I'm sorry to hear that it took so long for the doctors to finally make up their mind. I can somewhat relate to being prodded and tested when doctors don't know (exactly) what you have and it's not fun. I'm glad though things are starting to move forward for you. I hope copaxone is going to work for you. Though for now whatever is causing your symptons needs to heal and how long that will take is, in my experience, unknown.
I hope you'll feel better again soon. :)
It can be frustrating and confusing when first being diagnosed with MS. Please feel free to call and speak to an MS Navigator if you have questions. We are available Monday through Friday, 9am-5pm MT at 1-800-344-4867.
MS Navigator Abigail
Admittedly, it can be quite a roller coaster ride to come to a solid diagnosis. That being said, you will have symptoms that will come and go with relapses, but some may be around to stay. Case in point me: my feet started going numb when I started being a crossing guard over 4 years ago; even with treatment, they still feel like they're permanently asleep, but I am walking a bit better with the Ocrevus I'm now being treated with.

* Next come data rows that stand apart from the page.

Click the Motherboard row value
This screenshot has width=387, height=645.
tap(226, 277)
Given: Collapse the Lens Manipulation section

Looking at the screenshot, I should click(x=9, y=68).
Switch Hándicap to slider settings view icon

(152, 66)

The entertaining part of m.s. is you get used to NEVER getting used to it. It will affect people in different ways at different times. My husband had a great-granny that was diagnosed with this illness and the worst that happened, as she aged, was she had to concentrate so she wouldn't drop her coffee mug. You'll figure out your "new normal" as you go, but always remember that the disease is a part of you but IT does NOT have YOU! Get treated how you feel comfortable because you are the one living with it. Not the doctors, not your family, YOU.
Welcome to Planet MS, and feel free to bend our ears about anything that's on your freckled mind. We stand together.